For the last two or three years, I’ve had full intentions of sending out Valentines and each year, regrettably, the holiday creeps up too quickly and I simply run out of time. This year I was determined to get it done and pretty pink frosted sugar cookies seemed too enticing to pass up. My mom and I made sugar cookies for Christmas and Valentine’s Day or Easter almost every year growing up and since I’ve been feeling a little homesick lately, I decided that using her recipe would be just the tasty pick-me-up I’ve needed.
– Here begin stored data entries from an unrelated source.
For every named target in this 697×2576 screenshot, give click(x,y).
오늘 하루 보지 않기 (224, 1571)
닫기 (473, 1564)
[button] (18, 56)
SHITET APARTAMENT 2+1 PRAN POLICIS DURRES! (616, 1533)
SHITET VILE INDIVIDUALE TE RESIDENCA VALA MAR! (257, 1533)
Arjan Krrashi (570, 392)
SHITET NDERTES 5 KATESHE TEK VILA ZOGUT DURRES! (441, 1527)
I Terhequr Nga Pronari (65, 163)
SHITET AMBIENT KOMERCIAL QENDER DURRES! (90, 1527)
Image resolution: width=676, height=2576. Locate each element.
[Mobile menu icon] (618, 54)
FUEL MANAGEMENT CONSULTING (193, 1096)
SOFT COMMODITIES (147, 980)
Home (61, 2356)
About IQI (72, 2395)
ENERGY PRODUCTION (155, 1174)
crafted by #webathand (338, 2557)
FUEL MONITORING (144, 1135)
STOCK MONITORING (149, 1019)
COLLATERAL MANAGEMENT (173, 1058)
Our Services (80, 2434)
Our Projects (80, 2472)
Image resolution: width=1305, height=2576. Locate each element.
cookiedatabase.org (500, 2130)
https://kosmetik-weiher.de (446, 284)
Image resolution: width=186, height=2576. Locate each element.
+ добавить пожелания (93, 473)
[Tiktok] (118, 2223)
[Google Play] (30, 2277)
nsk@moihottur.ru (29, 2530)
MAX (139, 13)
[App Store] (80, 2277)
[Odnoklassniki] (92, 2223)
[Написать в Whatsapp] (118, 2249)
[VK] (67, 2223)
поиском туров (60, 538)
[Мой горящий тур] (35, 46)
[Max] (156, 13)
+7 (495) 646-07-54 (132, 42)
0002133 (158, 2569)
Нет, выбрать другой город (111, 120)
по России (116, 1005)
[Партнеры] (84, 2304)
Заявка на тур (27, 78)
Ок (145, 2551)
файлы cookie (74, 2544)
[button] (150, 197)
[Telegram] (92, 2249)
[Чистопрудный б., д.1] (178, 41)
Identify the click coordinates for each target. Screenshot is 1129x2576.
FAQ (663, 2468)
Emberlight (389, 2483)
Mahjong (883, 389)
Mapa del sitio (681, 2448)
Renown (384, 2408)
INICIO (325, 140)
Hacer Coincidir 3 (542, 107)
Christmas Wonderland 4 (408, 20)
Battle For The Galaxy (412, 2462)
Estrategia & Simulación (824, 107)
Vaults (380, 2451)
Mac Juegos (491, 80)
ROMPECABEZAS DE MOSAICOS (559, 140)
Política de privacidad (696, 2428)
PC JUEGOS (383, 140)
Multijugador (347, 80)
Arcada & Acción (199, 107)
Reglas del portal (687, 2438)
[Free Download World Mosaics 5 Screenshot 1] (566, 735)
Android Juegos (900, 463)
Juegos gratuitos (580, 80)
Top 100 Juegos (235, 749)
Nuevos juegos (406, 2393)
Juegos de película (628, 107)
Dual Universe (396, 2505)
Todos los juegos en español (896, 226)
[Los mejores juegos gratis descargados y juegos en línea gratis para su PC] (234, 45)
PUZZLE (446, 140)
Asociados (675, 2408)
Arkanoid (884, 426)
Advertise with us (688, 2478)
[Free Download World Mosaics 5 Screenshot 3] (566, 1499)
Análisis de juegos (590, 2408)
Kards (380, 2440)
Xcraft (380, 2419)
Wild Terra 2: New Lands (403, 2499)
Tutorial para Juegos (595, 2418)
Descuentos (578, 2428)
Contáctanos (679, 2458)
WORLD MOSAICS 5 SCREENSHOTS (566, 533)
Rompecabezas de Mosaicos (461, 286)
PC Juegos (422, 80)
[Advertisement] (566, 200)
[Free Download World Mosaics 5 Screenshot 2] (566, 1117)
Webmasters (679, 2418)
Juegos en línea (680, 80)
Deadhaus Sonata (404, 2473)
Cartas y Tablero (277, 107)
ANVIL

They turned out just as good as I remembered so I thought I’d share the love <3
Ingredients
4 cups flour
1 ¼ teaspoon baking powder
1 teaspoon baking soda
¾ teaspoon salt
¾ teaspoon nutmeg
1 cup butter
1 ½ cup sugar
2 teaspoons vanilla extract
2 eggs
¾ cup sour cream
Directions
Mix flour with the next four ingredients
In a separate mixing bowl, cream butter until smooth
Add sugar to butter, creaming well
Stir in vanilla
Beat in eggs until fluffy
Add flour mixture, alternating with sour cream in 2-3 parts
Mix until dough is consistent
Cover and chill for at least an hour (but I chilled overnight)
Preheat oven to 450, roll dough ¼” thick and cut with desired cookie cutters
Bake on cookie sheet for 5-8 minutes
Wait for cookies to cool before frosting. I used the Royal Icing recipe on this Meringue Powder package.
Let your frosting set before placing them into your Valentine bags. I used these bags with this baker’s twine and these ADORABLE Kraft Martha Stewart for Staples labels.
Pack and ship… I threw in a bottle of my favorite wine 😉 And of course, save a few for yourself! Enjoy!
Oh, Meg, these make me hungry and bring back LOTS of good memories~ Maybe we can make Easter sugar cookies when I get there? Shall I bring my Easter cookie cutters??? Fun!